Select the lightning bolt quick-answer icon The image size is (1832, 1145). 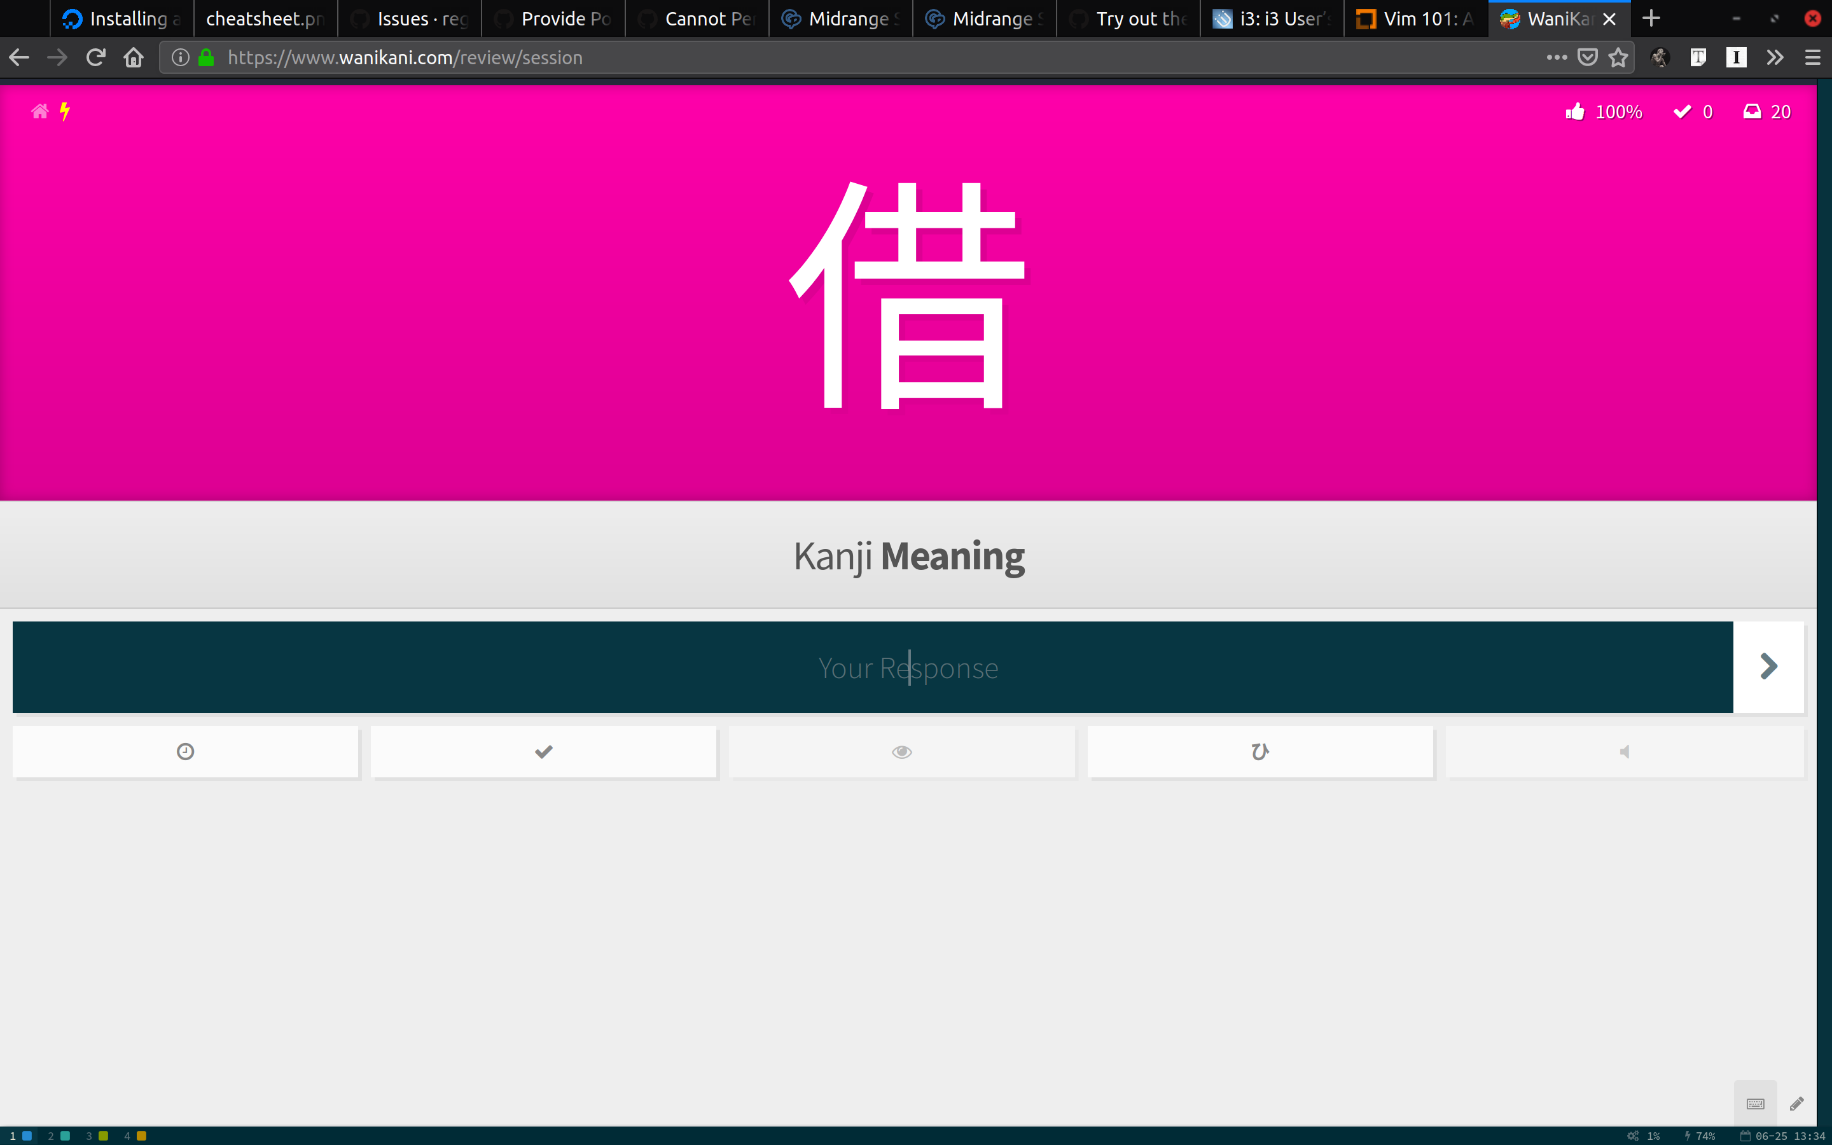point(65,111)
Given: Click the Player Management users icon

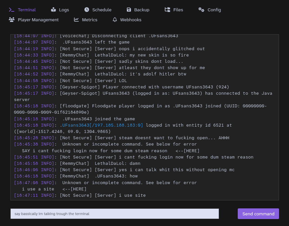Looking at the screenshot, I should click(12, 20).
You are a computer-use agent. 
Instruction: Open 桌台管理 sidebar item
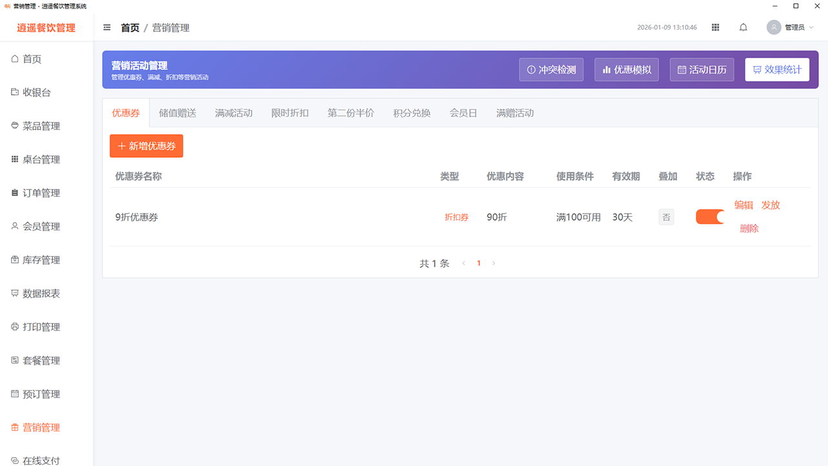point(41,160)
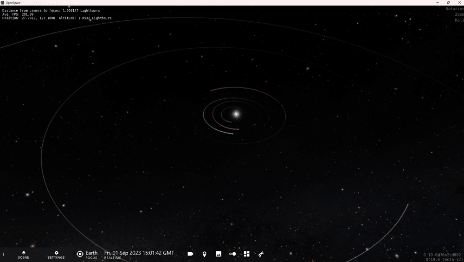This screenshot has width=464, height=262.
Task: Click the three-dot toolbar options handle
Action: click(4, 255)
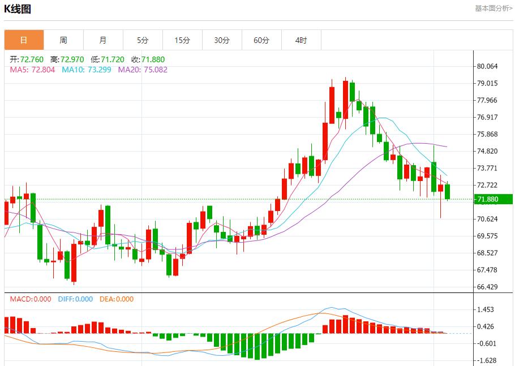Click the DIFF:0.000 indicator label

[75, 299]
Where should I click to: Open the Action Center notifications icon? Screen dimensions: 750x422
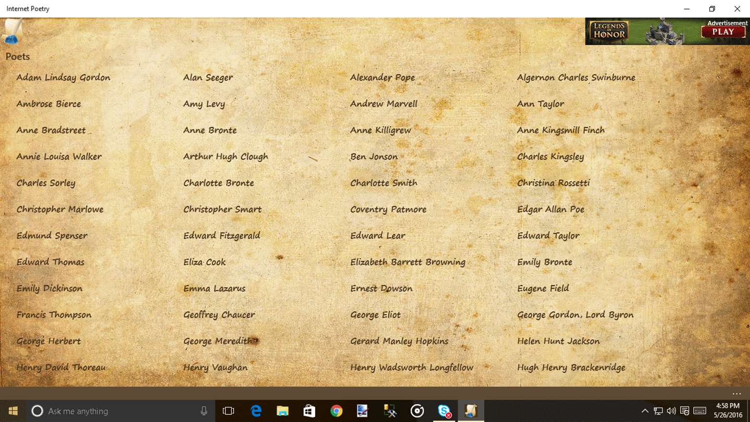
====
Exercise: Please print the items exactly, from the line containing "Given: Click the Player Management users icon" through the end of the items, leaving the pictures out of your answer.

Reply to the exercise:
Given: Click the Player Management users icon

Looking at the screenshot, I should click(12, 20).
You are a computer-use agent. 
Instruction: Open 桌台管理 sidebar item
point(41,160)
This screenshot has width=464, height=262.
Task: Click the three-dot toolbar options handle
Action: click(4, 255)
Click the DIFF:0.000 indicator label

[75, 299]
Where should I click to: Open the Action Center notifications icon? Screen dimensions: 750x422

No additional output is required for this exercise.